Action item: Return the whole of the data exactly.

Provided data:
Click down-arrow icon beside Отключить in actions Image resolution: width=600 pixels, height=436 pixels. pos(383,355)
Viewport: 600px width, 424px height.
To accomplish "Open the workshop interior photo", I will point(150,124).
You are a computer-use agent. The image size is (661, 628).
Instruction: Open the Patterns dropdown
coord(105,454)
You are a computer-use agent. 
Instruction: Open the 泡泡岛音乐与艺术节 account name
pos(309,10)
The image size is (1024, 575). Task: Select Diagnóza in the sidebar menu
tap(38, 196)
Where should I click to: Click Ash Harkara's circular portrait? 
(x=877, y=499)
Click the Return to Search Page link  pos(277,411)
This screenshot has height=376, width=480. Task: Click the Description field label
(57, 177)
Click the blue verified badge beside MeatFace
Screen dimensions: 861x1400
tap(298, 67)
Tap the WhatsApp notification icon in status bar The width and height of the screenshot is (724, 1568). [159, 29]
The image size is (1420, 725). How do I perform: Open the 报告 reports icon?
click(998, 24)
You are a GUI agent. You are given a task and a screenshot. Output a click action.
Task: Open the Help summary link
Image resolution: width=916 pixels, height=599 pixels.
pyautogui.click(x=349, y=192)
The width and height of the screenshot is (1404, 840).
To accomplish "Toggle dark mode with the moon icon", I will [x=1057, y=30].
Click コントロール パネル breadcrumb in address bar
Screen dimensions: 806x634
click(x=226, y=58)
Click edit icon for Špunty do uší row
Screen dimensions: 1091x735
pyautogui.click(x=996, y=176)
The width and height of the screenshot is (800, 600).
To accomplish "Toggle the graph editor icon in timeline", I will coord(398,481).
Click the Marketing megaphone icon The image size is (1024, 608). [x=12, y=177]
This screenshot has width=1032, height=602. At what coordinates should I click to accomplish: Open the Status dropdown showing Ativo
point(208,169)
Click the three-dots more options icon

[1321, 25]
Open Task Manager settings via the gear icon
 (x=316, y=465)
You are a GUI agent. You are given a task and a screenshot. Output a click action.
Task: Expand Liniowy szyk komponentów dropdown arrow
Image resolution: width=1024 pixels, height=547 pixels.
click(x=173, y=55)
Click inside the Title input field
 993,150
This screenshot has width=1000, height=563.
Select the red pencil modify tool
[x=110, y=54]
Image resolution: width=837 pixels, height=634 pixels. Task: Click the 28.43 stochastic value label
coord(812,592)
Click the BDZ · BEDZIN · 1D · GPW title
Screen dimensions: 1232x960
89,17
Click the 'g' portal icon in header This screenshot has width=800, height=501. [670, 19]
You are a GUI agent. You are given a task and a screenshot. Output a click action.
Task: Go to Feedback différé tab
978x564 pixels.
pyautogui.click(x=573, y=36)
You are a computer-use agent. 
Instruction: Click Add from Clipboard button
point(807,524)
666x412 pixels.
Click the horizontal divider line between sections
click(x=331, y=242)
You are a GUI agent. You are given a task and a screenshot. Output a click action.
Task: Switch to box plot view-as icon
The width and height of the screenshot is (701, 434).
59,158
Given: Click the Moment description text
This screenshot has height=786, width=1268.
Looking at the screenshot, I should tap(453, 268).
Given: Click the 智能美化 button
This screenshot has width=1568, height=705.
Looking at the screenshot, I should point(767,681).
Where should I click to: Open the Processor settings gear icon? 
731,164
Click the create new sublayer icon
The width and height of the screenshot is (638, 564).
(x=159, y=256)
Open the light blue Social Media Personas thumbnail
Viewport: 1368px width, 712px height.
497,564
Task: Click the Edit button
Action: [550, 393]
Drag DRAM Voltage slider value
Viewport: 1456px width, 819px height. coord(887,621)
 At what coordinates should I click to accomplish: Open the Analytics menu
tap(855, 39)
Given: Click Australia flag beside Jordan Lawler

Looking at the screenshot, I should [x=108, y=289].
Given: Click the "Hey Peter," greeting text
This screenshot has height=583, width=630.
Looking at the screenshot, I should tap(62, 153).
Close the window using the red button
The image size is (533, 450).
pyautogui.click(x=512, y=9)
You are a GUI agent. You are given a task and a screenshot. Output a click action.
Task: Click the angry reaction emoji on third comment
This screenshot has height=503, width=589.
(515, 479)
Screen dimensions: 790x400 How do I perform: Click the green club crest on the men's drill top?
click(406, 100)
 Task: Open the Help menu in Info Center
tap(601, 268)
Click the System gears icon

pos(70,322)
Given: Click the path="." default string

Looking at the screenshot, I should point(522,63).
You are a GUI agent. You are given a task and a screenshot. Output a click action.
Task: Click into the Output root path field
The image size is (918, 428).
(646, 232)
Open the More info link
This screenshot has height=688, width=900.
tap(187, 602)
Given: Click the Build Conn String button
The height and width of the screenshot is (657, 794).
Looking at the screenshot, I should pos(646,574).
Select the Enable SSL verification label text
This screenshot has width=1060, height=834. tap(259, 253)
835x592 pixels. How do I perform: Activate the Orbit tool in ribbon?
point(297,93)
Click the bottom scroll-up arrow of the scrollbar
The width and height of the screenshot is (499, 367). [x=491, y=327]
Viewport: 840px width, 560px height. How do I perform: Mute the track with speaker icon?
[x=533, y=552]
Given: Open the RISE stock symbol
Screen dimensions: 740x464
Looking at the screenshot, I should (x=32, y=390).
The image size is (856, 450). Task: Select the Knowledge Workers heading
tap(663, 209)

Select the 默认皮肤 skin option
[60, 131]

Answer for this exercise:
Click down-arrow icon beside Отключить in actions Image resolution: width=600 pixels, height=436 pixels. pos(383,355)
Viewport: 600px width, 424px height.
To accomplish "Open the workshop interior photo", I will point(150,124).
You are a computer-use agent. The image size is (661, 628).
Instruction: Open the Patterns dropdown
coord(105,454)
You are a computer-use agent. 
Instruction: Open the 泡泡岛音乐与艺术节 account name
pos(309,10)
The image size is (1024, 575). Task: Select Diagnóza in the sidebar menu
tap(38, 196)
Where should I click to: Click Ash Harkara's circular portrait? 
(x=877, y=499)
Click the Return to Search Page link  pos(277,411)
This screenshot has height=376, width=480. Task: Click the Description field label
(57, 177)
Click the blue verified badge beside MeatFace
Screen dimensions: 861x1400
tap(298, 67)
Tap the WhatsApp notification icon in status bar The width and height of the screenshot is (724, 1568). [159, 29]
The image size is (1420, 725). How do I perform: Open the 报告 reports icon?
click(998, 24)
You are a GUI agent. You are given a task and a screenshot. Output a click action.
Task: Open the Help summary link
Image resolution: width=916 pixels, height=599 pixels.
pyautogui.click(x=349, y=192)
The width and height of the screenshot is (1404, 840).
To accomplish "Toggle dark mode with the moon icon", I will [x=1057, y=30].
Click コントロール パネル breadcrumb in address bar
Screen dimensions: 806x634
click(x=226, y=58)
Click edit icon for Špunty do uší row
Screen dimensions: 1091x735
pyautogui.click(x=996, y=176)
The width and height of the screenshot is (800, 600).
To accomplish "Toggle the graph editor icon in timeline", I will coord(398,481).
Click the Marketing megaphone icon The image size is (1024, 608). [x=12, y=177]
This screenshot has width=1032, height=602. At what coordinates should I click to accomplish: Open the Status dropdown showing Ativo
point(208,169)
Click the three-dots more options icon

[1321, 25]
Open Task Manager settings via the gear icon
 (x=316, y=465)
You are a GUI agent. You are given a task and a screenshot. Output a click action.
Task: Expand Liniowy szyk komponentów dropdown arrow
Image resolution: width=1024 pixels, height=547 pixels.
click(x=173, y=55)
Click inside the Title input field
 993,150
This screenshot has width=1000, height=563.
Select the red pencil modify tool
[x=110, y=54]
Image resolution: width=837 pixels, height=634 pixels. Task: Click the 28.43 stochastic value label
coord(812,592)
Click the BDZ · BEDZIN · 1D · GPW title
Screen dimensions: 1232x960
89,17
Click the 'g' portal icon in header This screenshot has width=800, height=501. [670, 19]
You are a GUI agent. You are given a task and a screenshot. Output a click action.
Task: Go to Feedback différé tab
978x564 pixels.
pyautogui.click(x=573, y=36)
You are a computer-use agent. 
Instruction: Click Add from Clipboard button
point(807,524)
666x412 pixels.
Click the horizontal divider line between sections
click(x=331, y=242)
You are a GUI agent. You are given a task and a screenshot. Output a click action.
Task: Switch to box plot view-as icon
The width and height of the screenshot is (701, 434).
59,158
Given: Click the Moment description text
This screenshot has height=786, width=1268.
Looking at the screenshot, I should tap(453, 268).
Given: Click the 智能美化 button
This screenshot has width=1568, height=705.
Looking at the screenshot, I should point(767,681).
Where should I click to: Open the Processor settings gear icon? 
731,164
Click the create new sublayer icon
The width and height of the screenshot is (638, 564).
(x=159, y=256)
Open the light blue Social Media Personas thumbnail
Viewport: 1368px width, 712px height.
497,564
Task: Click the Edit button
Action: [550, 393]
Drag DRAM Voltage slider value
Viewport: 1456px width, 819px height. coord(887,621)
 At what coordinates should I click to accomplish: Open the Analytics menu
tap(855, 39)
Given: Click Australia flag beside Jordan Lawler

Looking at the screenshot, I should [x=108, y=289].
Given: Click the "Hey Peter," greeting text
This screenshot has height=583, width=630.
Looking at the screenshot, I should tap(62, 153).
Close the window using the red button
The image size is (533, 450).
pyautogui.click(x=512, y=9)
You are a GUI agent. You are given a task and a screenshot. Output a click action.
Task: Click the angry reaction emoji on third comment
This screenshot has height=503, width=589.
(515, 479)
Screen dimensions: 790x400 How do I perform: Click the green club crest on the men's drill top?
click(406, 100)
 Task: Open the Help menu in Info Center
tap(601, 268)
Click the System gears icon

pos(70,322)
Given: Click the path="." default string

Looking at the screenshot, I should point(522,63).
You are a GUI agent. You are given a task and a screenshot. Output a click action.
Task: Click into the Output root path field
The image size is (918, 428).
(646, 232)
Open the More info link
This screenshot has height=688, width=900.
tap(187, 602)
Given: Click the Build Conn String button
The height and width of the screenshot is (657, 794).
Looking at the screenshot, I should pos(646,574).
Select the Enable SSL verification label text
This screenshot has width=1060, height=834. tap(259, 253)
835x592 pixels. How do I perform: Activate the Orbit tool in ribbon?
point(297,93)
Click the bottom scroll-up arrow of the scrollbar
The width and height of the screenshot is (499, 367). [x=491, y=327]
Viewport: 840px width, 560px height. How do I perform: Mute the track with speaker icon?
[x=533, y=552]
Given: Open the RISE stock symbol
Screen dimensions: 740x464
Looking at the screenshot, I should (x=32, y=390).
The image size is (856, 450). Task: Select the Knowledge Workers heading
tap(663, 209)

Select the 默认皮肤 skin option
[60, 131]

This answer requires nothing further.